How do you get a lawyer out of a tree?
Cut the rope.
How do you stop a lawyer from drowning?
Shoot him before he hits the water.
Have you heard about the lawyers word processor?
No matter what font you select, everything come out in fine print.
What's the difference between a catfish and a lawyer?
One's a bottom-crawling scum sucker and the other's just a fish.
Hear about the terrorist that hijacked a 747 full of lawyers?
He threatened to release one every hour if his demands weren't met.
What's the difference between a lawyer and a vampire?
A vampire only sucks blood at night.
What is brown and black and looks good on a lawyer?
A doberman.
Why did the post office recall the new lawyer stamps?
Because people could not tell which side to spit on.
What is the ideal weight of a lawyer?
About three pounds, including the urn.
Once upon a time, in a nice little forest, there lived an orphaned bunny
and an orphaned snake. As a surprising coincidence, both were blind from birth.
One day, the bunny was hopping through the forest, and the snake was slithering
through the forest, when the bunny tripped over the snake and fell down, also
knocking the snake about quite a bit.
"Oh, my," said the bunny. "I'm terribly sorry. I didn't mean
to hurt you. You see, I've been blind since birth, so I can't see where I'm
going, and, in fact, since I'm also an orphan, I don't even know what I am."
"Quite okay," replied the snake. "Actually, my story is much
the same as yours, as I am also blind since birth, and also never knew my
mother. Tell you what, maybe I could kinda slither over you, and figure out
what you are, so at least you'll have that going for you."
"Oh, that would be wonderful," said the bunny.
So the snake slithered all over the bunny, and said, "Well, you're covered
with soft fur, and you have really long ears, and your nose twitches, and
you have a soft cottony tail. I'd say that you must be a bunny."
"Oh, thank you! Thank you!" cried the bunny in obvious excitement.
"Maybe I could feel you with my paw, and help you the same way you've
helped me." So the bunny felt the snake all over, and said, "Well,
you're scaly and slimy, and you have a forked tongue and no balls.
I'd say you must be an attorney."
A defendant in a lawsuit involving large sums of money was talking to his lawyer.
If I lose this case, Ill be ruined.
Its in the judges hands now, said the lawyer.
Would it help if I sent the judge a box of cigars?
Oh no! This judge is a stickler or ethical behavior. A stunt like that would prejudice him against you. He might even hold you in contempt of court. In fact, you shouldnt even smile at the judge.
Within the course of time, the judge rendered a decision in favor of the defendant.
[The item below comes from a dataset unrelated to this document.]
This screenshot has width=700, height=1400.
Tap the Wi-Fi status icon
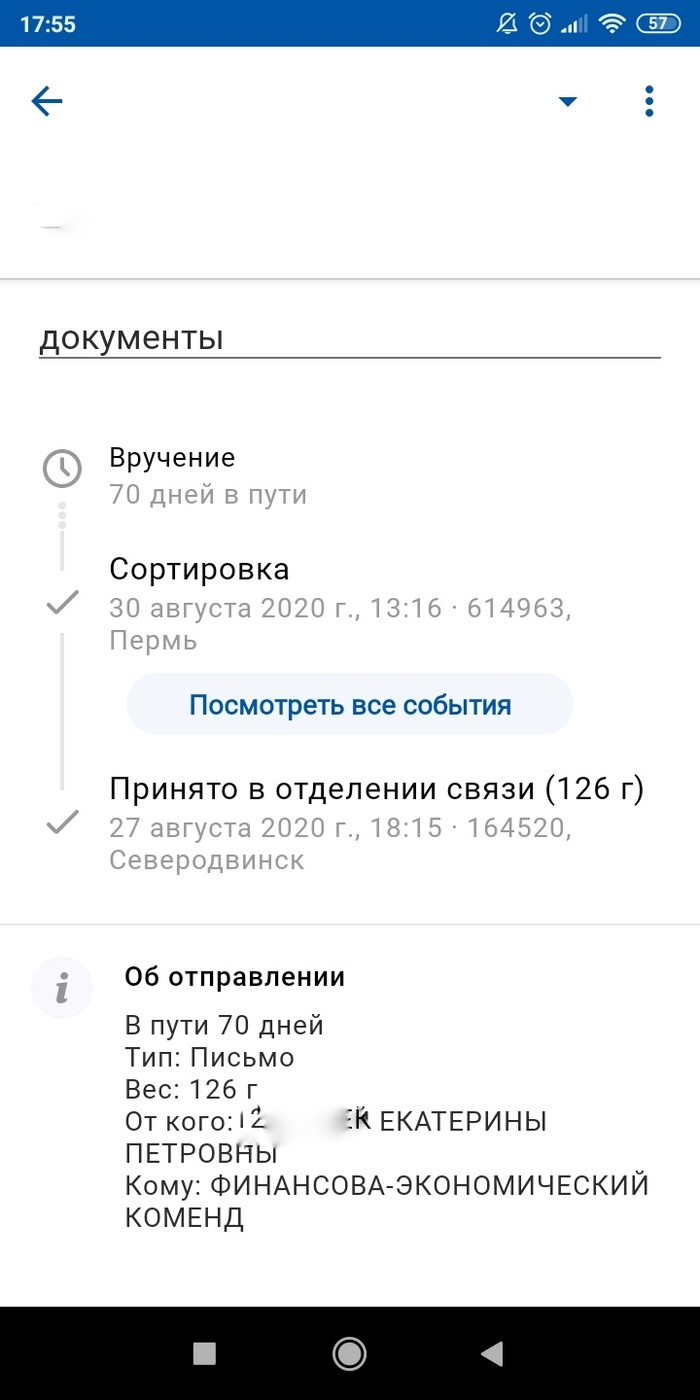point(612,24)
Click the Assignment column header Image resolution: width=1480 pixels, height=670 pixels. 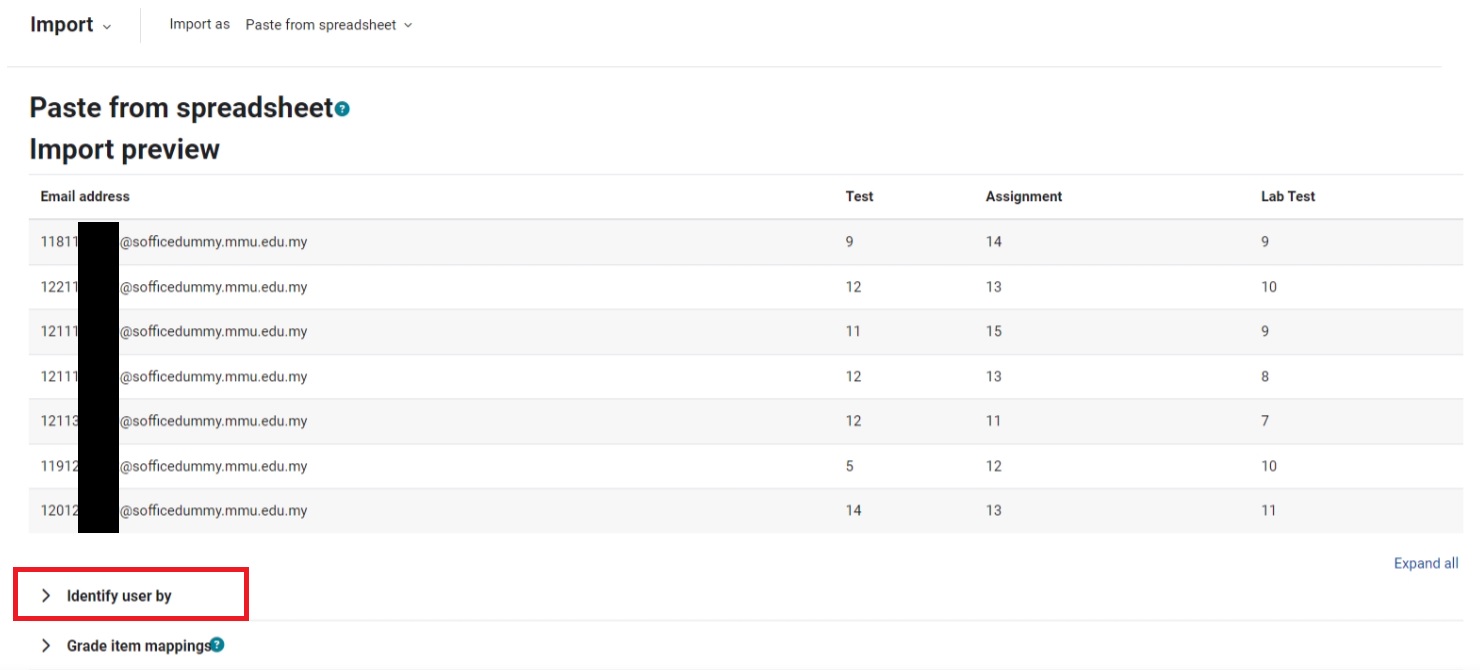pyautogui.click(x=1023, y=196)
As the defendant left the courthouse, he said to his lawyer,
Thanks for the tip about the cigars. It worked!
Im sure we would have lost the case if youd sent them.
But I did send them.
What?? You did???
Yes. Thats how we won the case.
I dont understand, said the lawyer.
Its easy. I sent the cigars to the judge, but enclosed the plaintiffs business card.
A truck driver frequently traveled through a small town where there was a courthouse at the side of the road. Of course, there were always lawyers walking along the road. The truck driver made it a practice to hit any pedestrian lawyers with his truck as he sped by.
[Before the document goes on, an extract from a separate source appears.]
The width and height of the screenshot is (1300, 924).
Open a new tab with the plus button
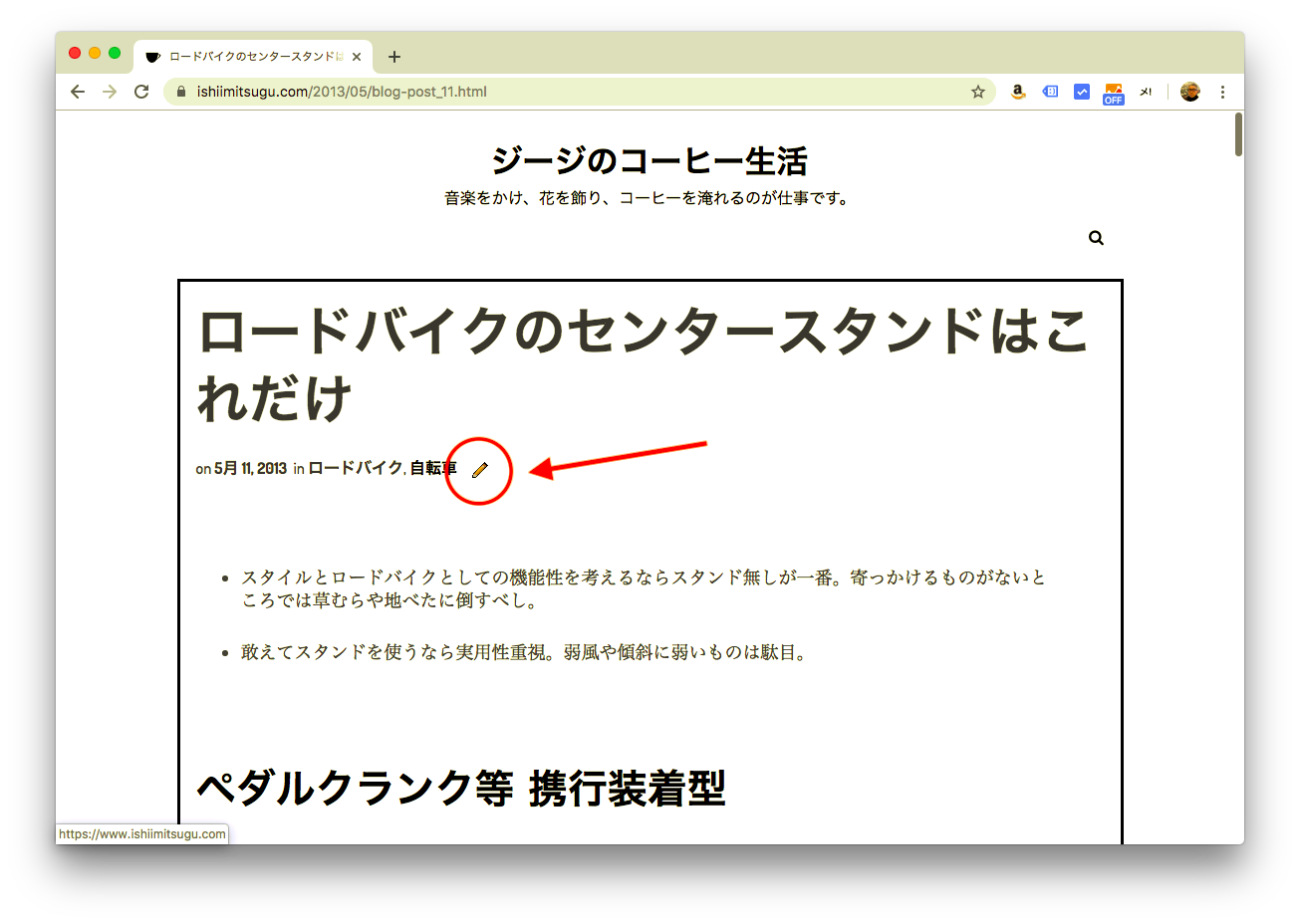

One day, he spotted a priest walking along the road and stopped to give him a ride. A little further along, as he approached the town, he spotted a lawyer walking along the side of the road.
Automatically, he veered his truck towards the lawyer, but...then he remembered his passenger. He swerved back to the center, but he heard a "whump" and in the rear view mirror he spotted the lawyer rolling across the field.
He turned to the priest and said, "Father, I'm sure that I missed that lawyer."
And the priest replied, "That's OK, my son, I got him with the door."
A doctor vacationing on the Riviera met an old lawyer friend and asked him what he was doing there.
The lawyer replied, "Remember that lousy real estate I bought? Well, it caught fire, so here I am with the fire insurance proceeds. What are you doing here?"
The doctor replied, "Remember that lousy real estate I had in Mississippi? Well, the river overflowed, and here I am with the flood insurance proceeds."The lawyer looked puzzled. "Gee," he asked, "How do you start a flood?"